At any cost
Oklahoma research helps save Oklahoma dentist, but at a price.
Faced with a rare and life-threatening blood disease, Greg Watkins dealt with severe fatigue and pain for more than 20 years. In 2007, a miracle cure was developed, but it came at a cost. It was the most expensive drug in world.
A McAlester dentist, Watkins was an avid runner and in top physical condition for most of his life. That changed in 1995 when he was diagnosed with Paroxysmal Nocturnal Hemoglobinuria, or PNH. It is an extremely rare condition with a low survival rate.
Now, more than 20 years later, he’s back at the gym with reclaimed vitality thanks to a drug that was born in the laboratories of the Oklahoma Medical Research Foundation.
The catch? The drug is over $400,000 a year.
‘IT WAS SCARY’
Dr. Martin Brodsky, a hematologist at Johns Hopkins University who specializes in PNH, had been treating Watkins for almost a decade when Watkins flew to Baltimore for a regular appointment in 2007.
“I remember him saying, ‘Well, we now have a cure,’ “Watkins said. “I never thought I would hear those words out of his mouth. Technically, it’s not a cure, but as long as I take the drug, I won’t have to worry about the disease.
“Then he told me how much it was going to cost — $400,000 a year. Actually it was more than that.”
Watkins took his first dose of the drug, Soliris, in April 2007, just two months after it was approved by the U.S. Food and Drug Administration. Each infusion was about $15,000 for nursing services and the drug.
“My insurance paid $790,000 for one year,” he said.
Between one and two people in 1 million have PNH. Because the disease is so rare, the drug that was developed through the research of OMRF scientists Drs. Peter Sims and Therese Wiedmer, was, until recently, the most expensive drug in the world. It was surpassed in 2015 by Glybera, which is $1.21 million per year.
“It was scary,” Watkins said. “The first fear was the cost. Would I lose my job? The second fear is, OK how is this going to work? After my first treatment, my LDH, which is a liver enzyme, was normal for the first time since 1991. I knew immediately this was going to work. I haven’t had any more PNH attacks.”
Watkins also was able to keep his job with the state Corrections Department in McAlester, which provided him adequate insurance to continue taking the treatment.
STILL A MYSTERY
PNH has been studied for years but remains a mystery. It is a blood disorder in which PNH patients produce abnormal red blood cells that may be destroyed by their own immune systems. The result is allover physical decline with extreme fatigue, severe abdominal pain, decreased organ function, blood clots and weakness.
The path to a treatment for PNH had begun long before Watkins was diagnosed. OMRF scientists Wiedmer and Sims had spent years researching the complement system, a part of the immune system that encourages antibodies to clear microbes and damaged cells from an organism. With PNH, the complement system attacks the body’s red blood cells.
In the late 1980s, Wiedmer and Sims developed an antibody that interrupts the part of the complement system that attacks red blood cells. That research was used by Connecticut-based Alexion Pharmaceuticals to produce Soliris, but no one at OMRF knew that that would be the outcome.
“It wasn’t that (Sims and Wiedmer) were after this disease. They were after a fundamental mechanism,” said Dr. Stephen Prescott, a physician and president of the OMRF. “This is not the only disease caused by abnormal complement. In fact, when (Alexion) started testing the antibody they made, they thought one of the most likely places this antibody would help would be bypass surgery.”
Luckily for PNH sufferers, it became what Watkins believes is a miracle drug that has saved hundreds of lives.
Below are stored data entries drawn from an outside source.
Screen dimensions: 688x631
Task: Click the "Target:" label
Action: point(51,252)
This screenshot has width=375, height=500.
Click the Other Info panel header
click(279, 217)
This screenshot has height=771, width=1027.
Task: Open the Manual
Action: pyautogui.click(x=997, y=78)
“It’s the single most important thing that we aspire to,” Prescott said. “We don’t always know how things are going to turn out, but we really celebrate … when we get to the finish line.”
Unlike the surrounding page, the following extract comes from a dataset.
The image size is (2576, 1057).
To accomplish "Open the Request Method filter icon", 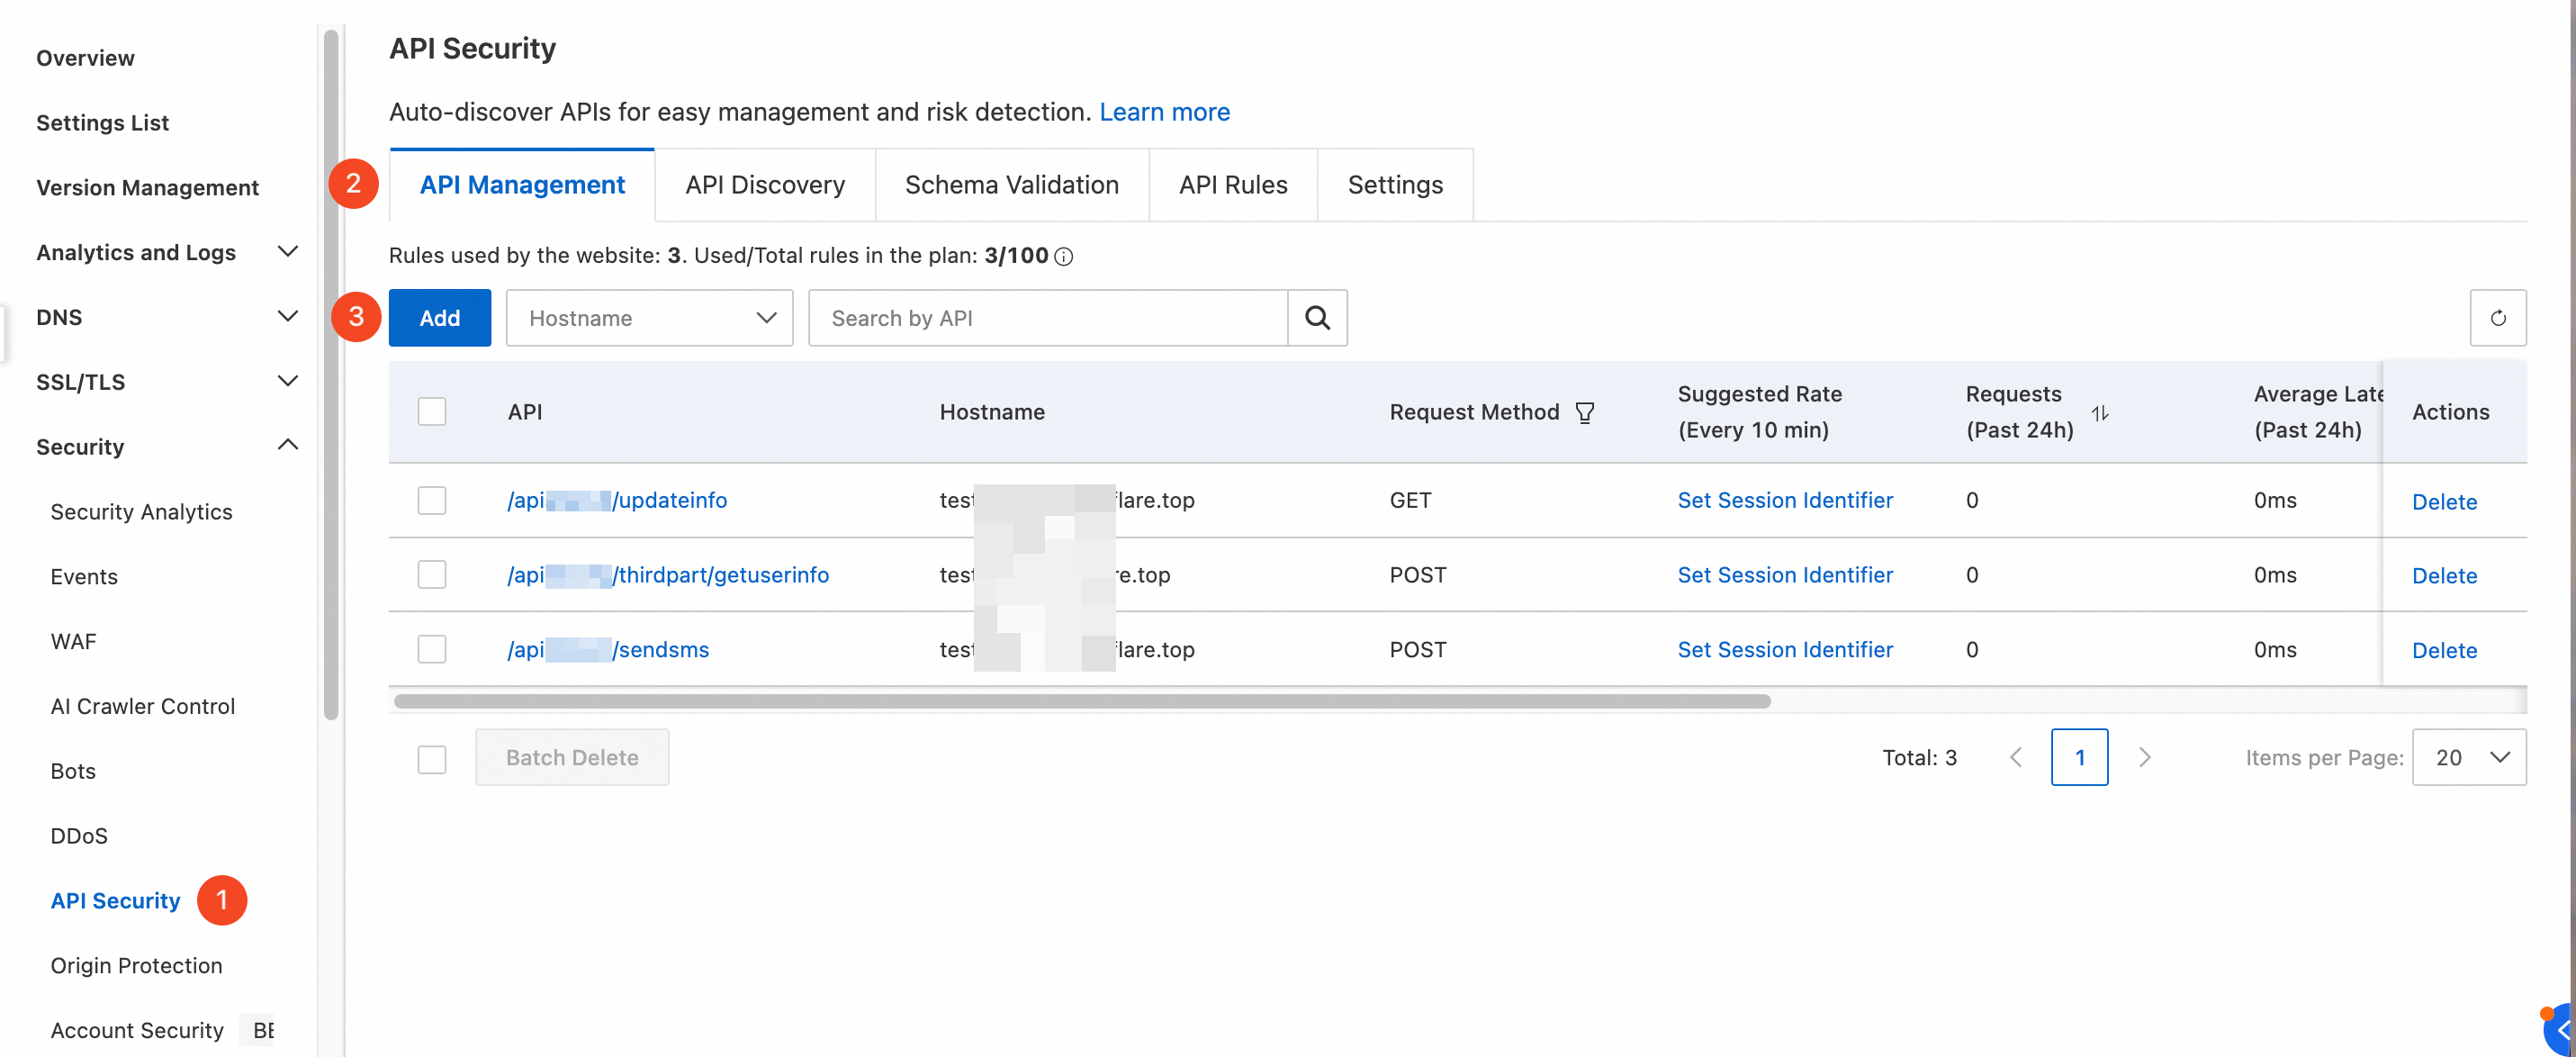I will [1585, 412].
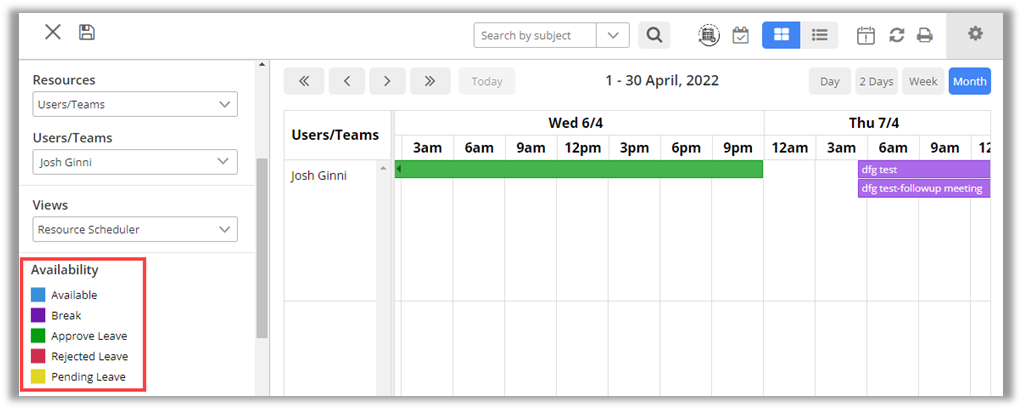This screenshot has height=410, width=1023.
Task: Switch to Week view
Action: point(923,81)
Now with the Veterans Affairs Department in Oklahoma City, Watkins has lunch almost daily in the OMRF cafeteria, which is next door. He said he sees it as a “fullcircle” experience.
“I feel great. It gave me back my quality of life. I work four 10-hour days at the VA dental clinic — hard long days doing oral surgery,” he said. “I’m going to be 68 in August. I wouldn’t have been expected to live much past 50. Luckily for me, I lived 12 years after diagnosis, and there was a FDAapproved drug to treat it. I did not dream in my lifetime there would be a drug to treat my rare blood disease. In the end, I see God’s plan works miraculously. I’m blessed.”